Issue 5 — Service with No Endpoints¶

"The service no-endpoints-service has no endpoints. What does this mean for any application trying to reach it, and how do I fix it?"

Fix:

kubectl get pods -n demo-issues --show-labels

kubectl patch service no-endpoints-service -n demo-issues \
  --type='json' \
  -p='[{"op":"replace","path":"/spec/selector/app","value":"broken-app"}]'

kubectl get endpoints no-endpoints-service -n demo-issues

Issue 6 — Missing ConfigMap¶

"The pod missing-configmap-pod is in CreateContainerConfigError. What is causing this and what is the fastest way to fix it?"

Fix:

kubectl create configmap this-configmap-does-not-exist \
  -n demo-issues \
  --from-literal=APP_ENV=production \
  --from-literal=LOG_LEVEL=info

kubectl get pod missing-configmap-pod -n demo-issues -w

Issue 7 — Unbound PVC¶

"The PVC unbound-pvc has been in Pending state. What is causing this and how do I resolve it?"

Fix:

kubectl get storageclasses

kubectl delete pvc unbound-pvc -n demo-issues

kubectl apply -f - <<EOF
apiVersion: v1
kind: PersistentVolumeClaim
metadata:
  name: unbound-pvc
  namespace: demo-issues
spec:
  accessModes:
    - ReadWriteOnce
  storageClassName: standard
  resources:
    requests:
      storage: 10Gi
EOF

Conclusion¶

In this guide you used the Rafay MCP server to perform work that would typically require an operator to navigate multiple console screens, pull data from different sources, and manually assemble reports.

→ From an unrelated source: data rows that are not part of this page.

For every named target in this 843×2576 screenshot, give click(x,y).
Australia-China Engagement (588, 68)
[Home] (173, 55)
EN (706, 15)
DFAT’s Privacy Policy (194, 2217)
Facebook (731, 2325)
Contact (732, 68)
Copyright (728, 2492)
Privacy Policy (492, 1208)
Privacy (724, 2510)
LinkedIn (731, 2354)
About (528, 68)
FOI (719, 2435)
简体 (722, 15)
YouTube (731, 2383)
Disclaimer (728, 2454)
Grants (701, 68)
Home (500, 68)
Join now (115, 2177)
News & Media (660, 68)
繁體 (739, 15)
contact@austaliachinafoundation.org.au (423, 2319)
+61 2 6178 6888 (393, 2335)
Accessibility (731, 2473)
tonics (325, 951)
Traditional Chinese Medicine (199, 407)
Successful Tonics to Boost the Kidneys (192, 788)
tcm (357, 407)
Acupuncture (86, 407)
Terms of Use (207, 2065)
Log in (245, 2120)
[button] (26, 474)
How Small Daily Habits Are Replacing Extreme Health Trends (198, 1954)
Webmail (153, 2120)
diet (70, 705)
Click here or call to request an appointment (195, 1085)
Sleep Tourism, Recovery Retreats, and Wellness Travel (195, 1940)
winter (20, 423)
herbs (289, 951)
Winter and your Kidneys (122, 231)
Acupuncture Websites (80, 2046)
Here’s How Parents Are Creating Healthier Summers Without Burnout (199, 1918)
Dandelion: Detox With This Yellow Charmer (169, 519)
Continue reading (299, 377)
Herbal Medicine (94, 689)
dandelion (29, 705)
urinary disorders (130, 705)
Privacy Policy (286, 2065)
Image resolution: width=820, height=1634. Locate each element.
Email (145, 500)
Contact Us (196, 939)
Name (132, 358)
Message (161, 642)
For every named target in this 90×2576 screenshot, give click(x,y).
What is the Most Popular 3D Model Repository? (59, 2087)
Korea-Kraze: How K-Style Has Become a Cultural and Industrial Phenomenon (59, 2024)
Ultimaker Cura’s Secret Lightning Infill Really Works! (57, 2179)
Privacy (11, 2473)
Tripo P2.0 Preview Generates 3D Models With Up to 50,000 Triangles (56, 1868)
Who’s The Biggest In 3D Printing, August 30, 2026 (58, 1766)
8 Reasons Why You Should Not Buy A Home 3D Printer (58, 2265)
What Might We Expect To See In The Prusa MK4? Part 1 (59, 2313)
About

In Part 1 — Fleet Reporting, the MCP server queried the Rafay platform API across all projects and clusters in a single conversation to:

Produce a complete fleet inventory with health status, blueprint versions, and last-updated timestamps
Surface underutilized and unhealthy clusters without opening the Rafay console
Identify consolidation candidates by correlating workload counts, regions, and project boundaries
Calculate real infrastructure cost by pulling actual node specs and applying per-resource cost rates
Generate a ranked cost summary with cost-per-workload efficiency ratios ready to share with leadership

In Part 2 — Cluster Troubleshooting, the MCP server provided platform-level visibility to identify which clusters had problems and surfaced the affected workloads, allowing you to:

Identify degraded clusters across the fleet with a single natural language query
Drill into a specific namespace and retrieve a structured list of every broken resource
Diagnose the root cause of seven distinct failure types through conversational prompts
Apply targeted remediations for each issue without switching between tools

The Rafay MCP server compresses workflows that typically span multiple console sessions, CLI commands, and spreadsheets into a single Claude conversation — giving platform engineers, SREs, and infrastructure leads faster answers and more time to focus on higher-value work.